OpenAI helps spot AI text before it gets used for cheating
Researchers at OpenAI have developed a classifier to spot content generated by artificial intelligence that could be put to use in disinformation or cybercrime activities.
OpenAI researchers say the classifier has undergone evaluations on a set of English texts and has achieved a 26% accuracy rate in correctly identifying AI-generated text as "likely AI-written." It has also shown a 9% false positive rate, labelling human-written text as AI-generated. The classifier's reliability improves as the length of the input text increases, and it has demonstrated improvement over the previous classifier in its accuracy on more recent AI systems.
“We recognise that identifying AI-written text has been an important point of discussion among educators, and equally important is recognising the limits and impacts of AI-generated text classifiers in the classroom,” explain OpenAI’s Jan Hendrik Kirchner, Lama Ahmad, Scott Aaronson, and Jan Leike in a blog post. “We have developed a preliminary resource on the use of ChatGPT for educators, which outlines some of the uses and associated limitations and considerations. While this resource is focused on educators, we expect our classifier and associated classifier tools to have an impact on journalists, mis/dis-information researchers, and other groups.”
OpenAI has made this classifier publicly available to gather feedback and determine its usefulness but emphasises it should not be used as the sole method of determining the origin of the text, but rather as an addition to other means of identification.

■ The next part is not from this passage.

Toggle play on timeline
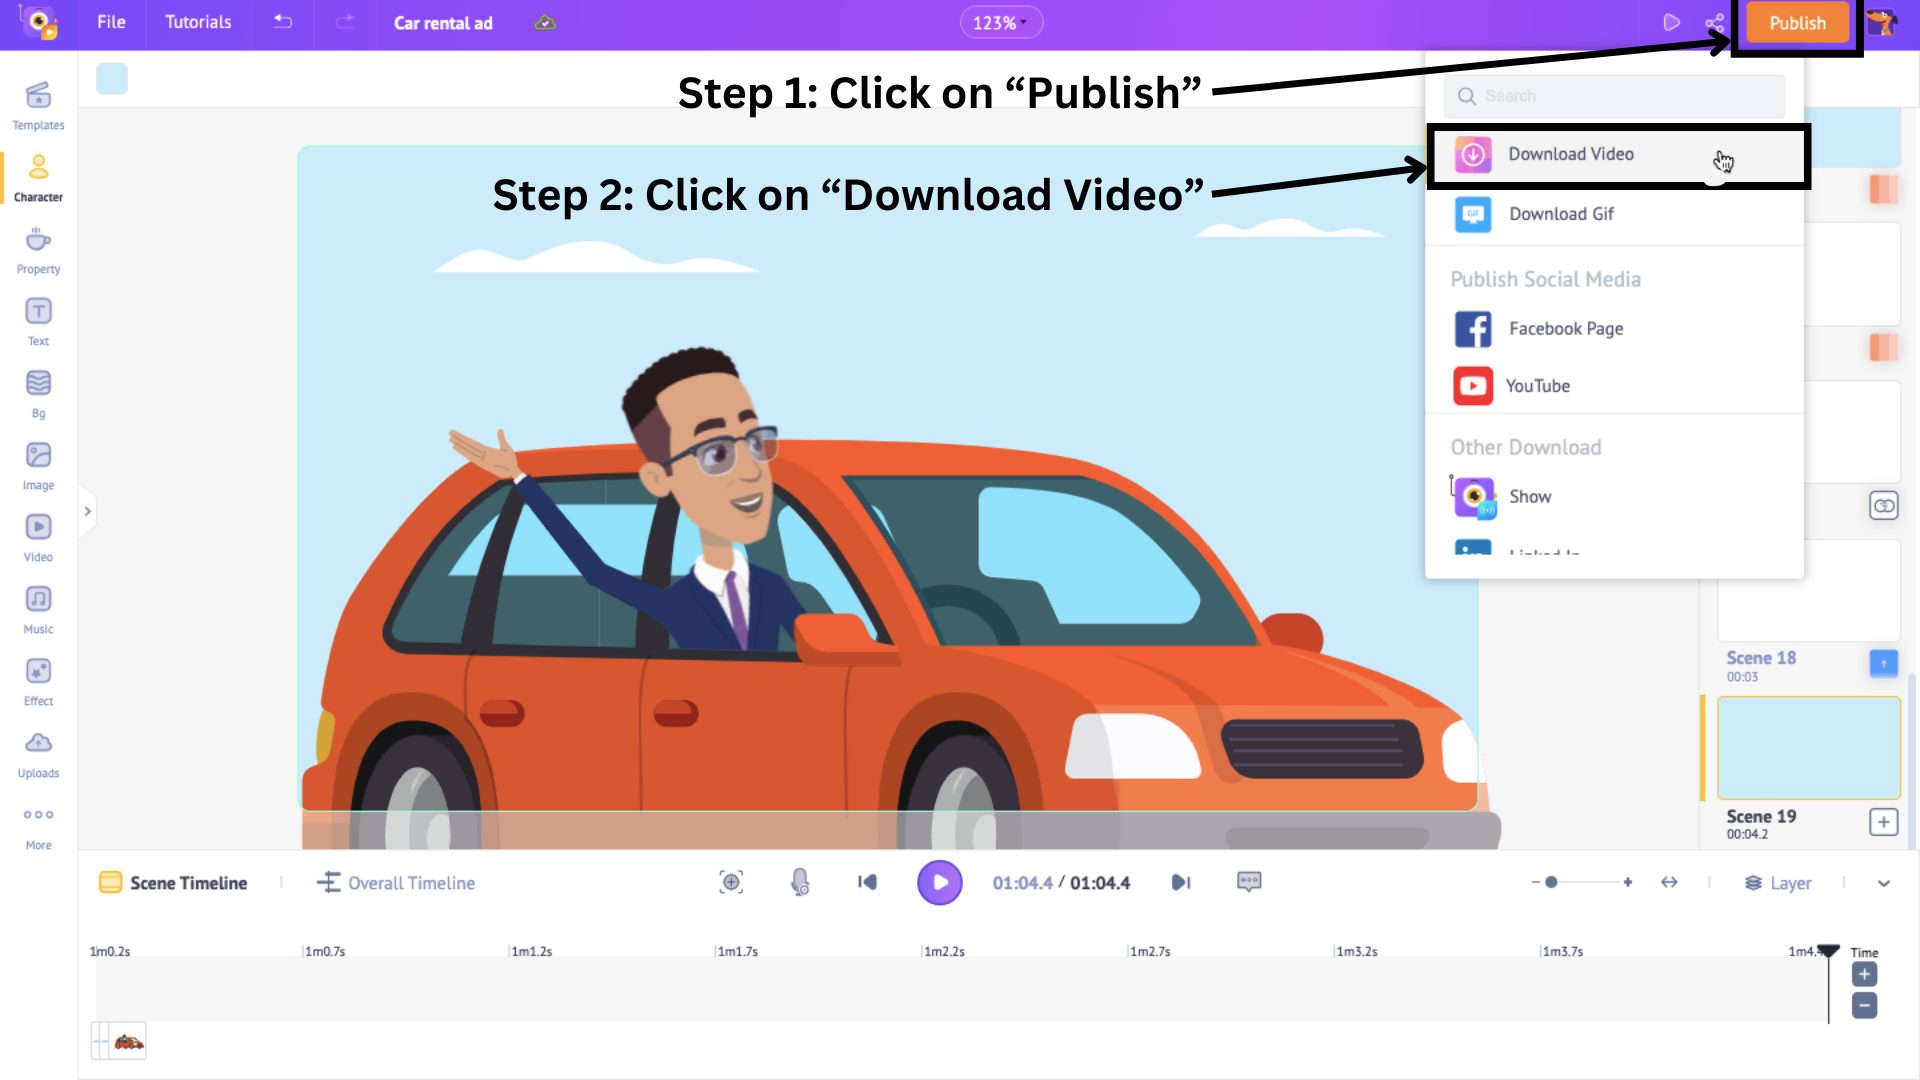Image resolution: width=1920 pixels, height=1080 pixels. point(942,882)
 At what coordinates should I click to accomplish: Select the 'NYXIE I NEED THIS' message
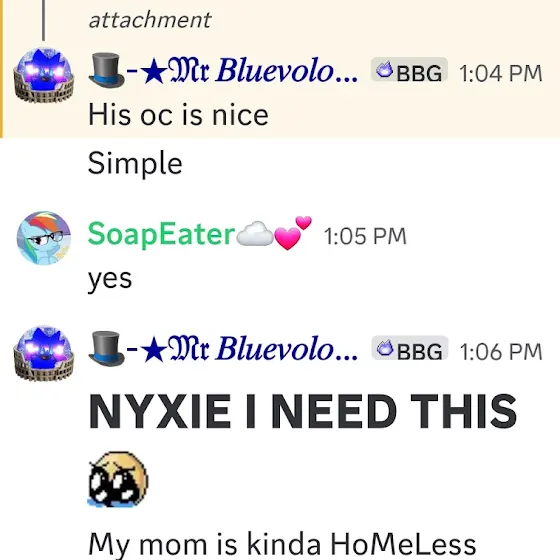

New classifier struggles with shorter texts
The classifier has low reliability on texts below 1,000 characters, and even longer texts may be wrongly matched. There have been instances where human-written text was incorrectly and confidently identified as AI-written. It is advised to only use the classifier for English text as it has performed poorly in other languages and on code.
It also cannot reliably identify highly predictable text, say researchers. For example, a list of the first 1,000 prime numbers would always have the same answer and cannot be differentiated between AI or human-written.
OpenAI says the classifier is a language model that has been fine-tuned on a dataset consisting of pairs of human-written text and AI-written text that address the same topic. The dataset was gathered from various sources believed to be written by humans, including the pretraining data and human demonstrations on prompts submitted to InstructGPT, say researchers.
The text pairs were divided into prompts and responses, and responses were generated from multiple language models trained by OpenAI and other organisations. In the web app, the confidence threshold has been adjusted to keep the rate of false positives low. This means that text will only be marked as "likely AI-written" if the classifier is very confident in its prediction.